Content starts

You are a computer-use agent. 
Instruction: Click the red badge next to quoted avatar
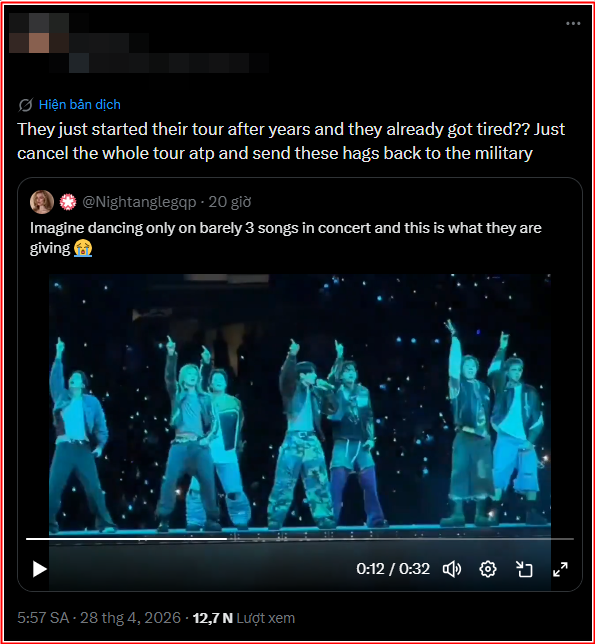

Content ends
Content starts

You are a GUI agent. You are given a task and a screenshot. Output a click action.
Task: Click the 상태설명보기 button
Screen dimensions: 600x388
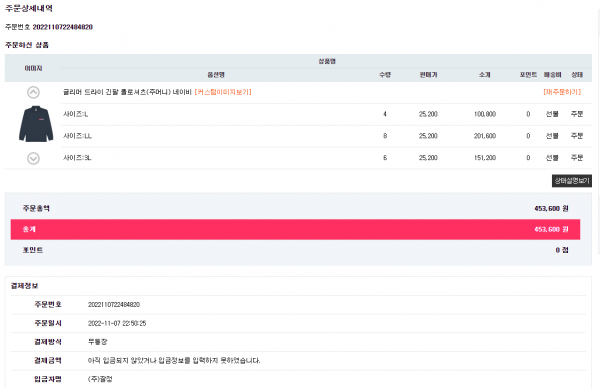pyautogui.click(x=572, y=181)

Content ends
Content starts

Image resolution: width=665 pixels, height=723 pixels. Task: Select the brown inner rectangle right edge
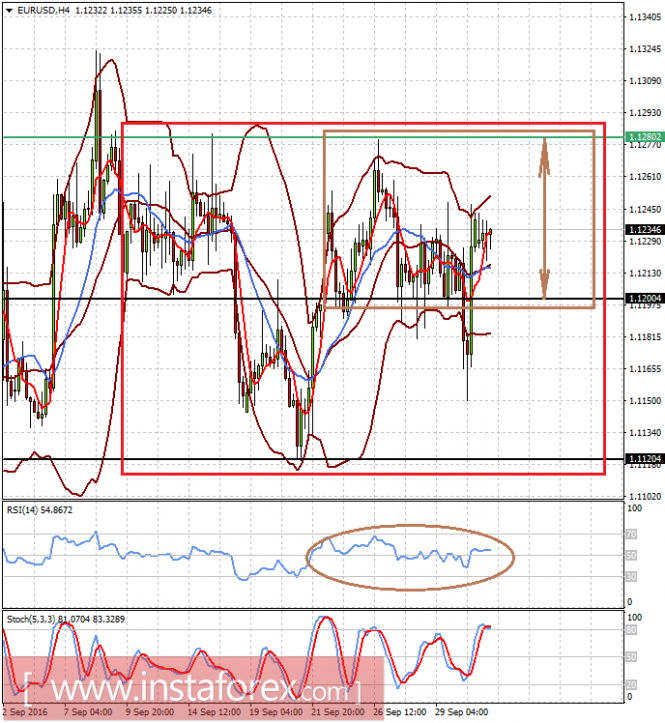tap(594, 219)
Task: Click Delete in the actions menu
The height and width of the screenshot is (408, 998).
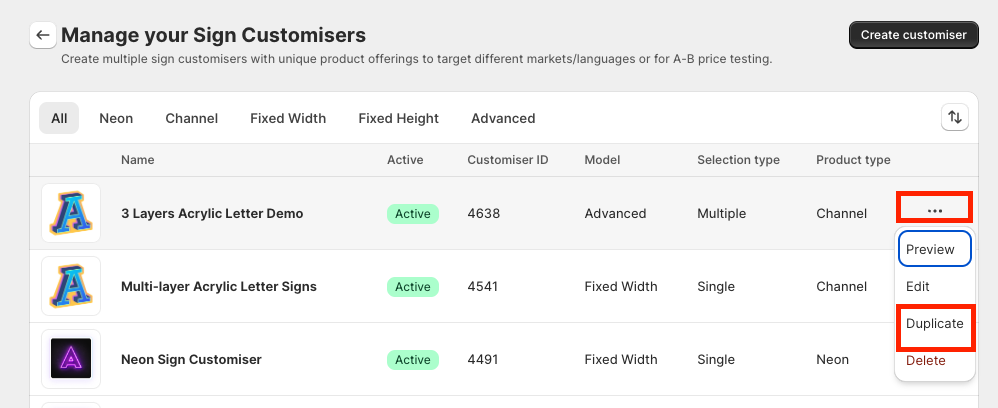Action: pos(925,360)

Content ends

▶ WHAT IS NEEDED
From the entries above, return exactly the line containing "You are a computer-use agent.", the line containing "Instruction: Click the", and all lines between, and nothing else.

▶ ANSWER BELOW
You are a computer-use agent. 
Instruction: Click the red badge next to quoted avatar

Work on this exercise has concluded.